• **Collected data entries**
▽
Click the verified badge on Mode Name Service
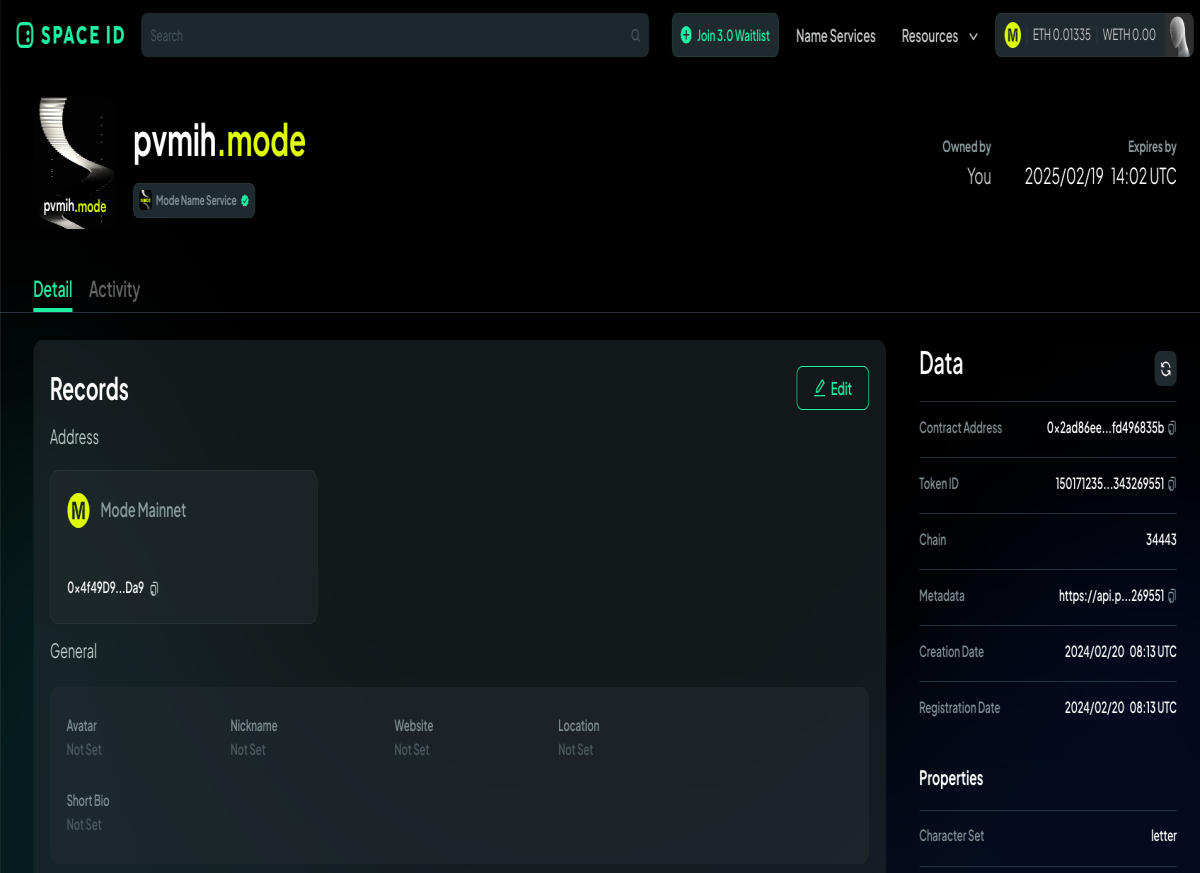The height and width of the screenshot is (873, 1200). 245,201
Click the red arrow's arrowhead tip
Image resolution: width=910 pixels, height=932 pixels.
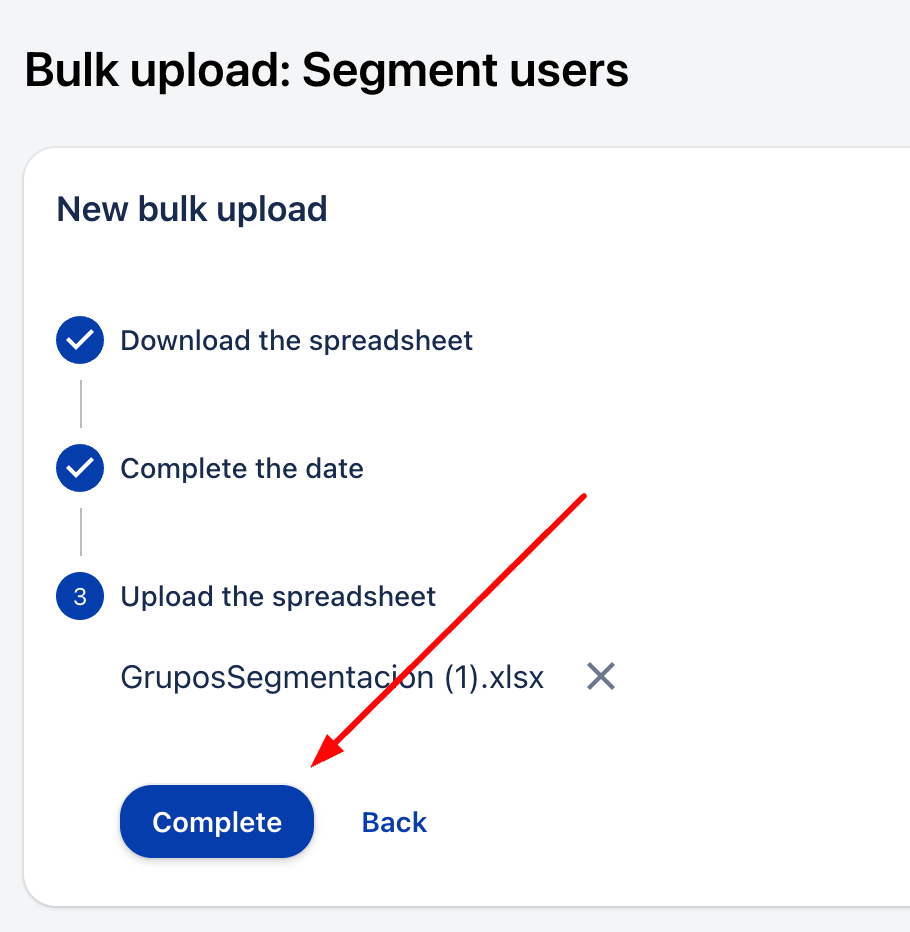pyautogui.click(x=315, y=765)
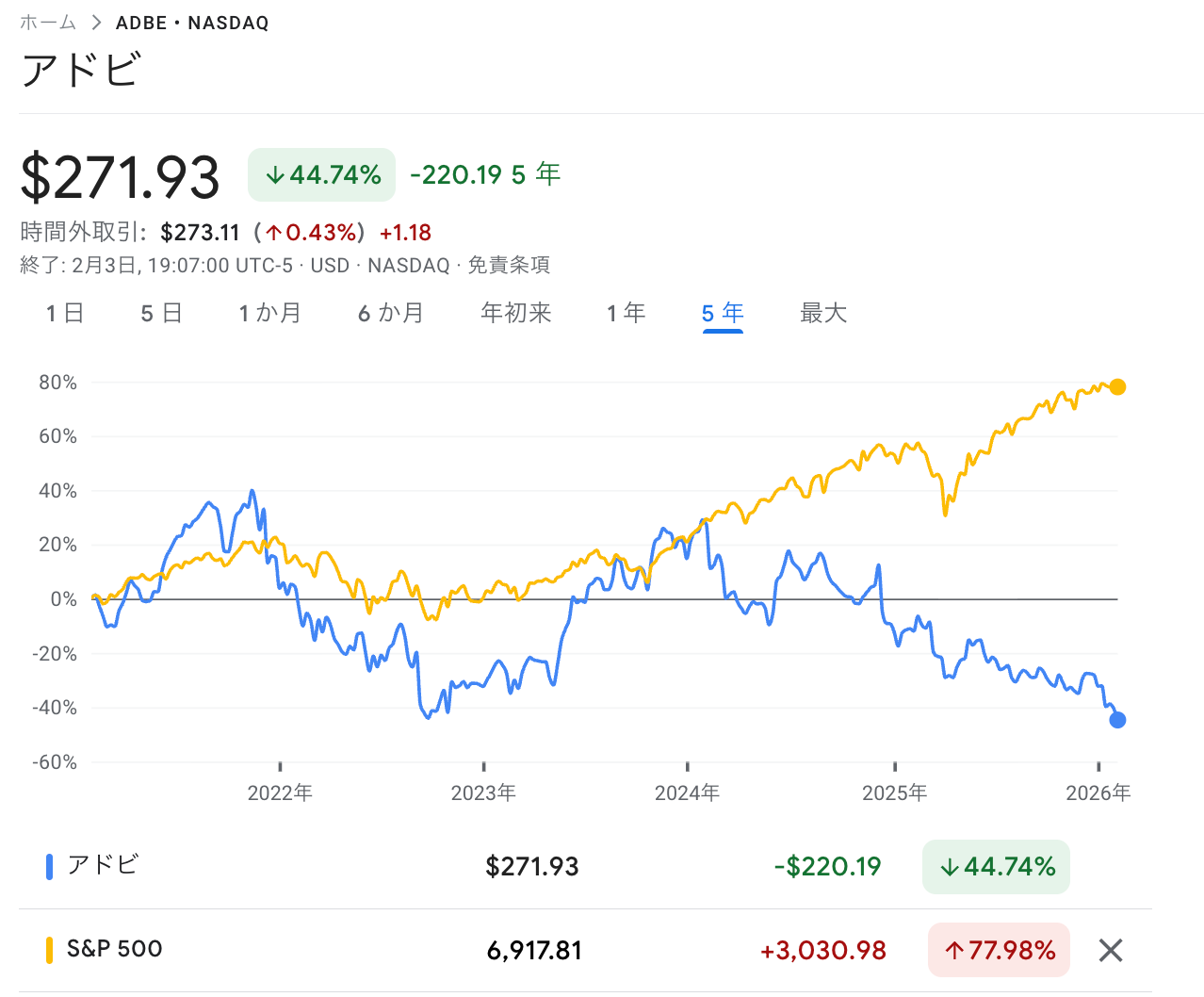Screen dimensions: 1204x997
Task: Select the 1年 time range tab
Action: pos(626,314)
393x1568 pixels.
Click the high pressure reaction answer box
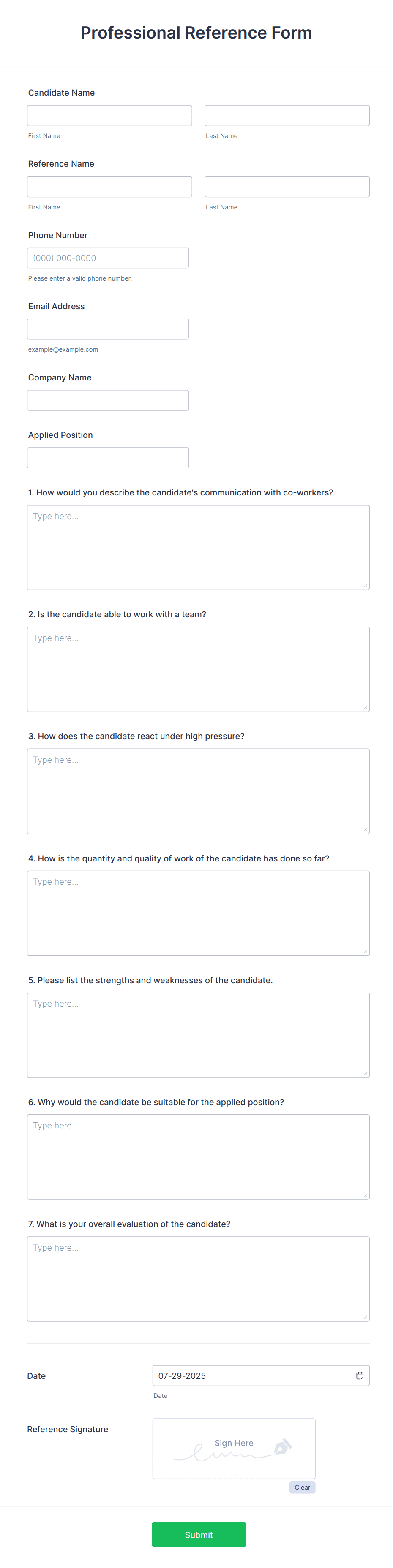tap(198, 790)
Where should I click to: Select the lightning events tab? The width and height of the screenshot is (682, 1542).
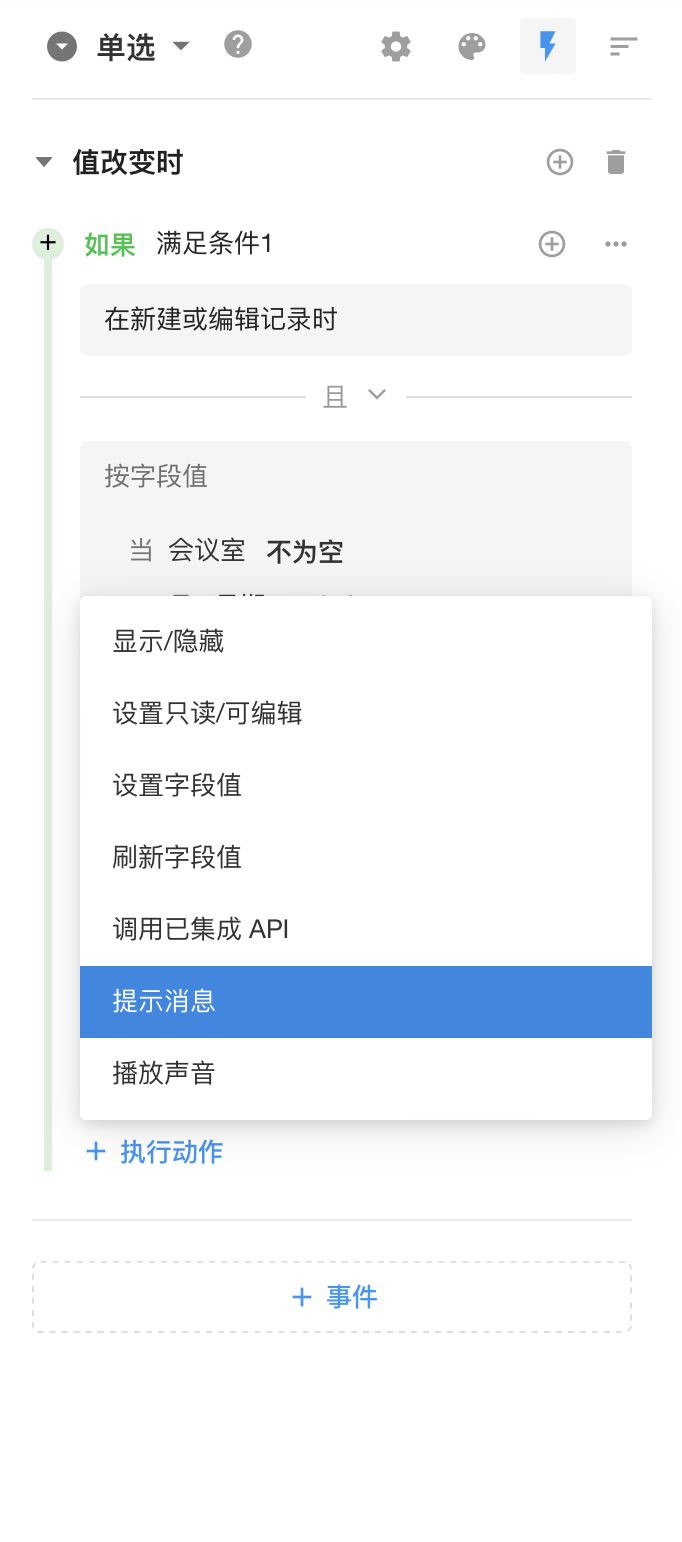coord(547,46)
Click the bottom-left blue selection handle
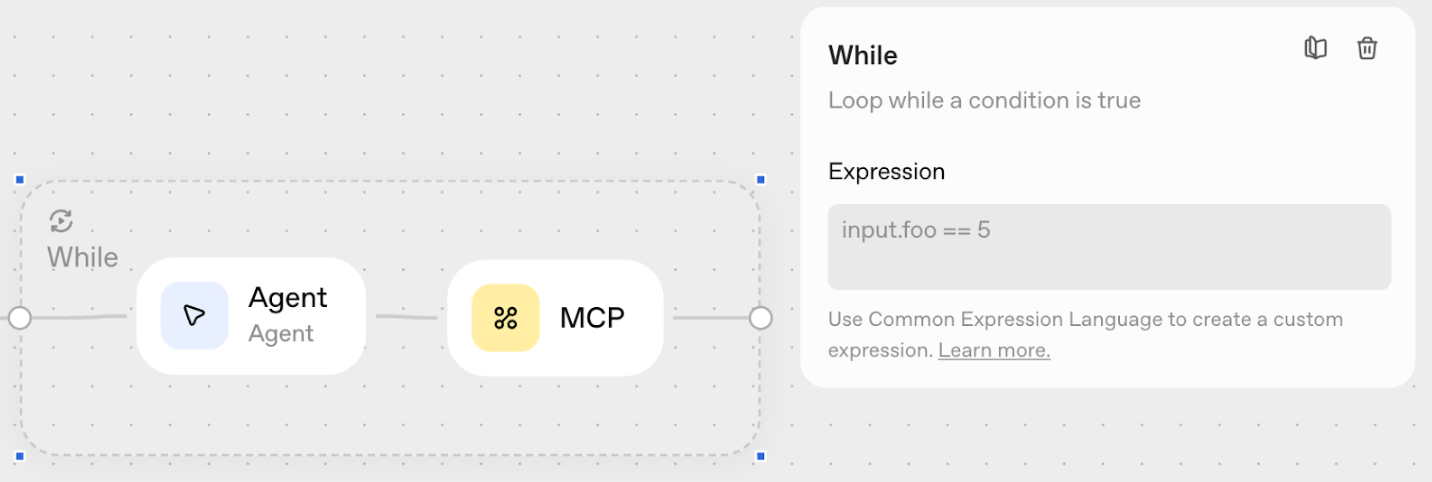Viewport: 1432px width, 482px height. (x=19, y=456)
△
• **Task brief**
Repeat nothing but the lines from the one containing "393x1568 pixels." through the end of the entries, exactly, and skip the pictures.

• **Your solution**
393x1568 pixels.
Click the high pressure reaction answer box
tap(198, 790)
Where should I click to: Select the lightning events tab? The width and height of the screenshot is (682, 1542).
coord(547,46)
Click the bottom-left blue selection handle
Viewport: 1432px width, 482px height. (x=19, y=456)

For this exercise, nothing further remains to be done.